#### GOAL OF THE EXERCISE
Nothing is to be left out; print all the entries exactly.

#### WORKING DATA
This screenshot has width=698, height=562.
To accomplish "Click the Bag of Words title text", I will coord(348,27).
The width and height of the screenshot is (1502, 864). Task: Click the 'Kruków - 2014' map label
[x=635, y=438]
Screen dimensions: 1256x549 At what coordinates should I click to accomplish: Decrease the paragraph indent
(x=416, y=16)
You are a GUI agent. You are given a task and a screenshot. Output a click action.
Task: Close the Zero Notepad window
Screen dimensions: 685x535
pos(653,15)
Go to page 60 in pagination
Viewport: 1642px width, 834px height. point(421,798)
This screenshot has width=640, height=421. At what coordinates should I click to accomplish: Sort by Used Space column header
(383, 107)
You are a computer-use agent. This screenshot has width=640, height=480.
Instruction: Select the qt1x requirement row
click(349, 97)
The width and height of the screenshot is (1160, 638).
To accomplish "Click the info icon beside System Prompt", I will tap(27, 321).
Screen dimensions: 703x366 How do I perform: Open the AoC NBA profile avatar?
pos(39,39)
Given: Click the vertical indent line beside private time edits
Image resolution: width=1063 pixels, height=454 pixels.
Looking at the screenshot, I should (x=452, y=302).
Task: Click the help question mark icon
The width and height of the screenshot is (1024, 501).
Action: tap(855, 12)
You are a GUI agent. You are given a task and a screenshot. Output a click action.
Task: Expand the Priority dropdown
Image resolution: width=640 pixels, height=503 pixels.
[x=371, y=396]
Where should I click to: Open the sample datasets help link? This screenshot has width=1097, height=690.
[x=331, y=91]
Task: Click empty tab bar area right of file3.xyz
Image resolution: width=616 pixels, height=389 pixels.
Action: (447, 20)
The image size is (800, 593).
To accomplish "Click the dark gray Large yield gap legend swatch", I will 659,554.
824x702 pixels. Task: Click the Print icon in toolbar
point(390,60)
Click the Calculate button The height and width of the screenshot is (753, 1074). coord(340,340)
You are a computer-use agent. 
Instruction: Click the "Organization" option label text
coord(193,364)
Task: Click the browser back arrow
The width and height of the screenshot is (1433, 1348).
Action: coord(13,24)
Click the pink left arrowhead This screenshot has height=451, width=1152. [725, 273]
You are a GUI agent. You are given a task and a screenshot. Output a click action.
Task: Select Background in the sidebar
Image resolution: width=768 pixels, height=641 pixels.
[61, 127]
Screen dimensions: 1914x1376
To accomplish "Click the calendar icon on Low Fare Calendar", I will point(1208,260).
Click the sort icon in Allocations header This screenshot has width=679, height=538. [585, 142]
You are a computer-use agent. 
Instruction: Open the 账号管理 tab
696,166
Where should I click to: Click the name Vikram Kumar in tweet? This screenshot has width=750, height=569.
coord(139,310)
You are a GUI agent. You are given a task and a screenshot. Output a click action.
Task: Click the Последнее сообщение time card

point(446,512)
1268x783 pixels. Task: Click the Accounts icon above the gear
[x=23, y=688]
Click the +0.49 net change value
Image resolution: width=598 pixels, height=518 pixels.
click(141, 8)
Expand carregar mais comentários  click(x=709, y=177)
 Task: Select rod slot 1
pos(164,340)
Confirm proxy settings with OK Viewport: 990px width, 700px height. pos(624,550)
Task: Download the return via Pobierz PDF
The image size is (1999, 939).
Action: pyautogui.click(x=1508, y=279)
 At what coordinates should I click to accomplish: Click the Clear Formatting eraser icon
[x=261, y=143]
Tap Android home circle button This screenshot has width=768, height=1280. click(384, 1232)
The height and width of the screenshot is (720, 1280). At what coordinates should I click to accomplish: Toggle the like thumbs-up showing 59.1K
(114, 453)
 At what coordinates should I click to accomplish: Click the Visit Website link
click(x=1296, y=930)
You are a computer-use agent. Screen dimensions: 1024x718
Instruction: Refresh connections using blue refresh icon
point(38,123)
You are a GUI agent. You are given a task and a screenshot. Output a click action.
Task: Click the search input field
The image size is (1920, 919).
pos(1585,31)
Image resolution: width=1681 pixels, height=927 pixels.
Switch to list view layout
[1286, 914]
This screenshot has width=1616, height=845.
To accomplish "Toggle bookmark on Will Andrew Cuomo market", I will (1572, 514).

#### OUTPUT FOR THIS TASK
This screenshot has width=698, height=562.
To accomplish "Click the Bag of Words title text", I will coord(348,27).
The width and height of the screenshot is (1502, 864). Task: Click the 'Kruków - 2014' map label
[x=635, y=438]
Screen dimensions: 1256x549 At what coordinates should I click to accomplish: Decrease the paragraph indent
(x=416, y=16)
You are a GUI agent. You are given a task and a screenshot. Output a click action.
Task: Close the Zero Notepad window
Screen dimensions: 685x535
pos(653,15)
Go to page 60 in pagination
Viewport: 1642px width, 834px height. point(421,798)
This screenshot has width=640, height=421. At what coordinates should I click to accomplish: Sort by Used Space column header
(383, 107)
You are a computer-use agent. This screenshot has width=640, height=480.
Instruction: Select the qt1x requirement row
click(349, 97)
The width and height of the screenshot is (1160, 638).
To accomplish "Click the info icon beside System Prompt", I will tap(27, 321).
Screen dimensions: 703x366 How do I perform: Open the AoC NBA profile avatar?
pos(39,39)
Given: Click the vertical indent line beside private time edits
Image resolution: width=1063 pixels, height=454 pixels.
Looking at the screenshot, I should (x=452, y=302).
Task: Click the help question mark icon
The width and height of the screenshot is (1024, 501).
Action: tap(855, 12)
You are a GUI agent. You are given a task and a screenshot. Output a click action.
Task: Expand the Priority dropdown
Image resolution: width=640 pixels, height=503 pixels.
[x=371, y=396]
Where should I click to: Open the sample datasets help link? This screenshot has width=1097, height=690.
[x=331, y=91]
Task: Click empty tab bar area right of file3.xyz
Image resolution: width=616 pixels, height=389 pixels.
Action: (447, 20)
The image size is (800, 593).
To accomplish "Click the dark gray Large yield gap legend swatch", I will 659,554.
824x702 pixels. Task: Click the Print icon in toolbar
point(390,60)
Click the Calculate button The height and width of the screenshot is (753, 1074). coord(340,340)
You are a computer-use agent. 
Instruction: Click the "Organization" option label text
coord(193,364)
Task: Click the browser back arrow
The width and height of the screenshot is (1433, 1348).
Action: coord(13,24)
Click the pink left arrowhead This screenshot has height=451, width=1152. [725, 273]
You are a GUI agent. You are given a task and a screenshot. Output a click action.
Task: Select Background in the sidebar
Image resolution: width=768 pixels, height=641 pixels.
[61, 127]
Screen dimensions: 1914x1376
To accomplish "Click the calendar icon on Low Fare Calendar", I will point(1208,260).
Click the sort icon in Allocations header This screenshot has width=679, height=538. [585, 142]
You are a computer-use agent. 
Instruction: Open the 账号管理 tab
696,166
Where should I click to: Click the name Vikram Kumar in tweet? This screenshot has width=750, height=569.
coord(139,310)
You are a GUI agent. You are given a task and a screenshot. Output a click action.
Task: Click the Последнее сообщение time card

point(446,512)
1268x783 pixels. Task: Click the Accounts icon above the gear
[x=23, y=688]
Click the +0.49 net change value
Image resolution: width=598 pixels, height=518 pixels.
click(141, 8)
Expand carregar mais comentários  click(x=709, y=177)
 Task: Select rod slot 1
pos(164,340)
Confirm proxy settings with OK Viewport: 990px width, 700px height. pos(624,550)
Task: Download the return via Pobierz PDF
The image size is (1999, 939).
Action: pyautogui.click(x=1508, y=279)
 At what coordinates should I click to accomplish: Click the Clear Formatting eraser icon
[x=261, y=143]
Tap Android home circle button This screenshot has width=768, height=1280. click(384, 1232)
The height and width of the screenshot is (720, 1280). At what coordinates should I click to accomplish: Toggle the like thumbs-up showing 59.1K
(114, 453)
 At what coordinates should I click to accomplish: Click the Visit Website link
click(x=1296, y=930)
You are a computer-use agent. Screen dimensions: 1024x718
Instruction: Refresh connections using blue refresh icon
point(38,123)
You are a GUI agent. You are given a task and a screenshot. Output a click action.
Task: Click the search input field
The image size is (1920, 919).
pos(1585,31)
Image resolution: width=1681 pixels, height=927 pixels.
Switch to list view layout
[1286, 914]
This screenshot has width=1616, height=845.
To accomplish "Toggle bookmark on Will Andrew Cuomo market", I will (1572, 514).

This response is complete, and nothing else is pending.